Something I am learning lately: hearing no can be a true gift and a marker of honesty. I am not talking about someone using their position of power to oppress or deny someone else, but I am talking on a more one to one level, friend to friend, coworker to coworker, business to customer kind of deal.
Recently, I feel like I have been surrounded by the kind of people who'll just say yes to anything without any future regard. Spoiler alert - it hasn't worked out so well. The past few months have been a series of picking up many pieces that came crashing down. Amid the confusion and frustration, I just kept asking myself "how did we get here?" And it came down to this: no one was telling me no.
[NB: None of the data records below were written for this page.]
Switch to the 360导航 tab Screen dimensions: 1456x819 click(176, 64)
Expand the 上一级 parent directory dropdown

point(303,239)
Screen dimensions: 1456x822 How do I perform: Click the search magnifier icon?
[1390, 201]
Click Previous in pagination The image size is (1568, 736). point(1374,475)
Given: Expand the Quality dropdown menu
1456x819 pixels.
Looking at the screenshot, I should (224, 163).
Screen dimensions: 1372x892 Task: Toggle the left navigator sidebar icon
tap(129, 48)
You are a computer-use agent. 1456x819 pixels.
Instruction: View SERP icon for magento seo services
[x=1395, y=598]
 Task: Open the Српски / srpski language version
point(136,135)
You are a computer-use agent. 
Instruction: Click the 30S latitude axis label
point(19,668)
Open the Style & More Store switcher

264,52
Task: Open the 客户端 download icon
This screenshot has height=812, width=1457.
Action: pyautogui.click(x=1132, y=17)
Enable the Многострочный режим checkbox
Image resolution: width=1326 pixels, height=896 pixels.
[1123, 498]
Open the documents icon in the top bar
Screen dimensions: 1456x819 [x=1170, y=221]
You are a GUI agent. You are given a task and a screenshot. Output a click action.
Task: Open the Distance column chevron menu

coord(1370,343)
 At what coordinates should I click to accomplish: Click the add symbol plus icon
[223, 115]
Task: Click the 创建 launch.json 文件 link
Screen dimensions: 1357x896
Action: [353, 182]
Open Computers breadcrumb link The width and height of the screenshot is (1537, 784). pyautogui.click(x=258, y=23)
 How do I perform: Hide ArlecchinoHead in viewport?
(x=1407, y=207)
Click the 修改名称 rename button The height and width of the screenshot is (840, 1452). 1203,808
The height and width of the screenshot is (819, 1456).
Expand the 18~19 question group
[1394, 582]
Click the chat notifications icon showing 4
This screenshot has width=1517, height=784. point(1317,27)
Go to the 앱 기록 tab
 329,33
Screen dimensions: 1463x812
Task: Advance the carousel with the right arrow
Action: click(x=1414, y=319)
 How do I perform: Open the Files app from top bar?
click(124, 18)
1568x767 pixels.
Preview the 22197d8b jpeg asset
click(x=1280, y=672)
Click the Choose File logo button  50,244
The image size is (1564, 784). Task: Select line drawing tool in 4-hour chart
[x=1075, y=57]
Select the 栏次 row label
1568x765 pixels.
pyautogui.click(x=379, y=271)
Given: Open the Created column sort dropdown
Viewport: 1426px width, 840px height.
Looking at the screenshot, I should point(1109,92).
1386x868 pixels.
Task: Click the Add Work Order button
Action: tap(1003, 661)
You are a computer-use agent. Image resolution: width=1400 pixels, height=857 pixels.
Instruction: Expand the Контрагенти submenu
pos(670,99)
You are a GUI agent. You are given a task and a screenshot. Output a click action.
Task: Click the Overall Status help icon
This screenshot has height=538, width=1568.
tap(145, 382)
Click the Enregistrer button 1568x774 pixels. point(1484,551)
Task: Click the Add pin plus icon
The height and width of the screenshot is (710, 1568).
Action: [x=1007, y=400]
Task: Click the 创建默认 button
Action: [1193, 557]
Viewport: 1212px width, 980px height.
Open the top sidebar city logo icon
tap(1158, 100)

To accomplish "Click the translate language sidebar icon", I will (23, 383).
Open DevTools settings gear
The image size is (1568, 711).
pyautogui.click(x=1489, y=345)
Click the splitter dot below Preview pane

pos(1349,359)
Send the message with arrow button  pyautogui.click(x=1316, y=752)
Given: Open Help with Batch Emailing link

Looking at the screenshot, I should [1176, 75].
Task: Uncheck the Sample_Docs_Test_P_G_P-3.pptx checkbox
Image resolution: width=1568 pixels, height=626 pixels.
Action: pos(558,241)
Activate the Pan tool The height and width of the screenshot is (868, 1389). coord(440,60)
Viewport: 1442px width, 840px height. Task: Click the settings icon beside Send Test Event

All of a sudden I was racking my brain for things I said yes to that never delivered on. As a creative it can be so so tempting to jump on anything and everything someone asks me to do. I am constantly looking for validation for someone to give me a sign that I am not wasting my time pursuing a creative profession. So when someone throws me a line by asking me to create for them, that validation is so tempting. It's hard to say no, because who knows when I am going to get my next opportunity.
When I am being honest with myself, I know that is selfish. I don't want to be the kind of put someone in a tough position, personally or professionally, because I didn't know my own capacity.
In a lot of ways starting this blog was a yes to myself. It was something I had been considering for years, but never gave myself the permission to do. I don't know if you have it too, but I have a little teeny tiny persistent voice inside me that holds onto some long shot ideas and unabashedly urges me to pursue them. I am still learning how to be committed to this big fat yes that I said and I'm hoping it will teach me more about the need for follow through.
For those few faithful friends who have been walking through this journey with me, thanks for your patience and commitment. I am excited to say yes, because I have started exercising saying no.